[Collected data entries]
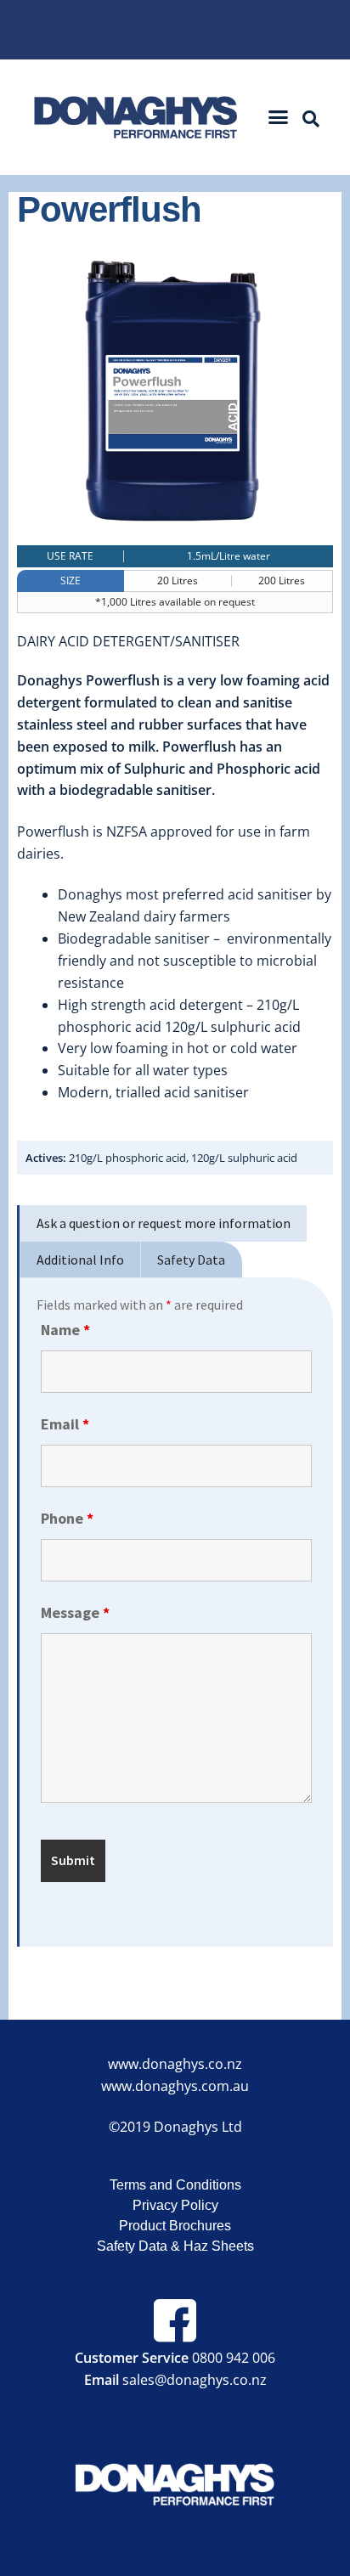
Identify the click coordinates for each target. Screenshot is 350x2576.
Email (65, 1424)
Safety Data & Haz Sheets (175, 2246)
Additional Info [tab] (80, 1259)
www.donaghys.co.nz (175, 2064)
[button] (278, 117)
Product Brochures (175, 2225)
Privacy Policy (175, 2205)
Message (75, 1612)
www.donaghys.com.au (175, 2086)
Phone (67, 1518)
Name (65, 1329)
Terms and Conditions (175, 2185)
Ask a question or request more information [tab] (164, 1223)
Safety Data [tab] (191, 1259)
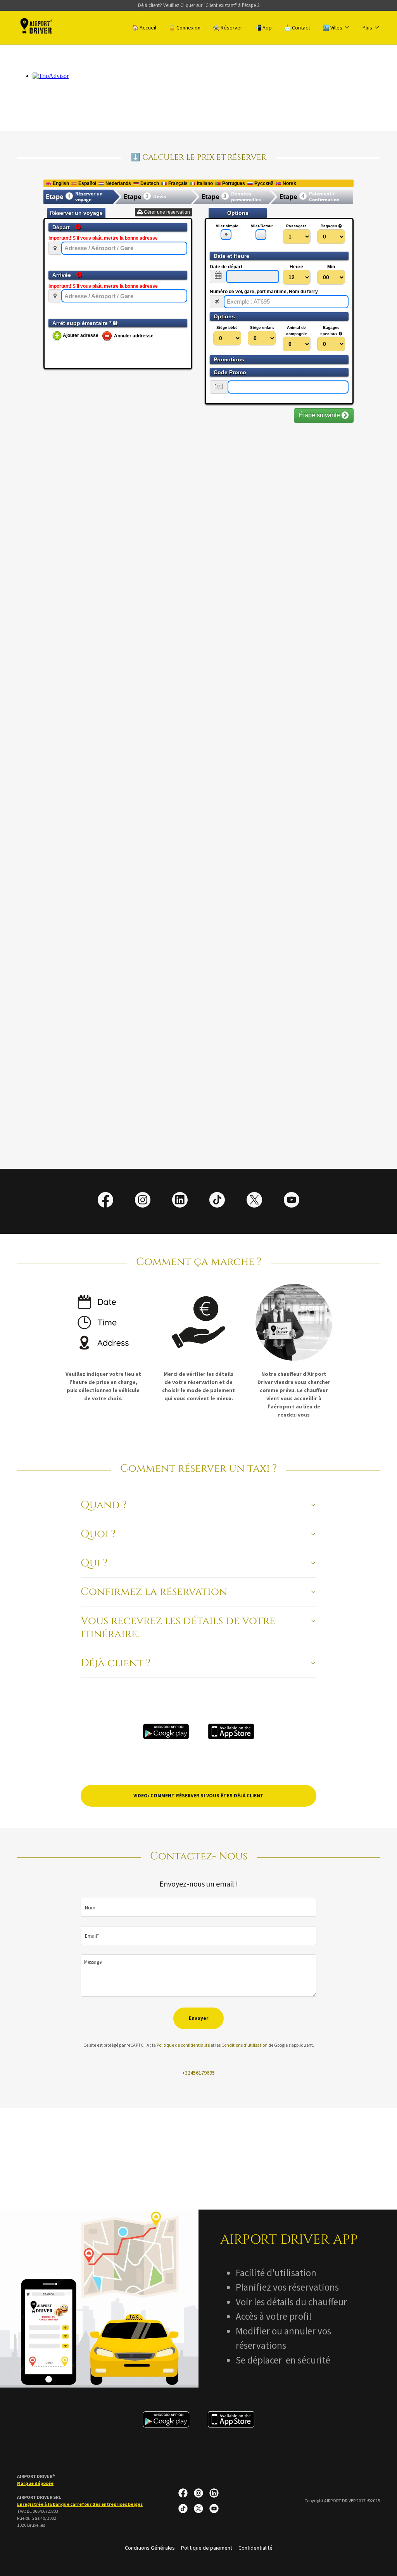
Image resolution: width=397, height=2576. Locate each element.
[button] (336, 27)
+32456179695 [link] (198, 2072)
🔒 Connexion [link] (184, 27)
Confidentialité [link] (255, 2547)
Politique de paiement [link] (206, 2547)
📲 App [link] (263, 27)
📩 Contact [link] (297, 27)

WHAT TO PRODUCE:
A copy of each line above that holds the word "donaghys" is the expected answer.

RESPONSE FOR THIS EXERCISE:
www.donaghys.co.nz (175, 2064)
www.donaghys.com.au (175, 2086)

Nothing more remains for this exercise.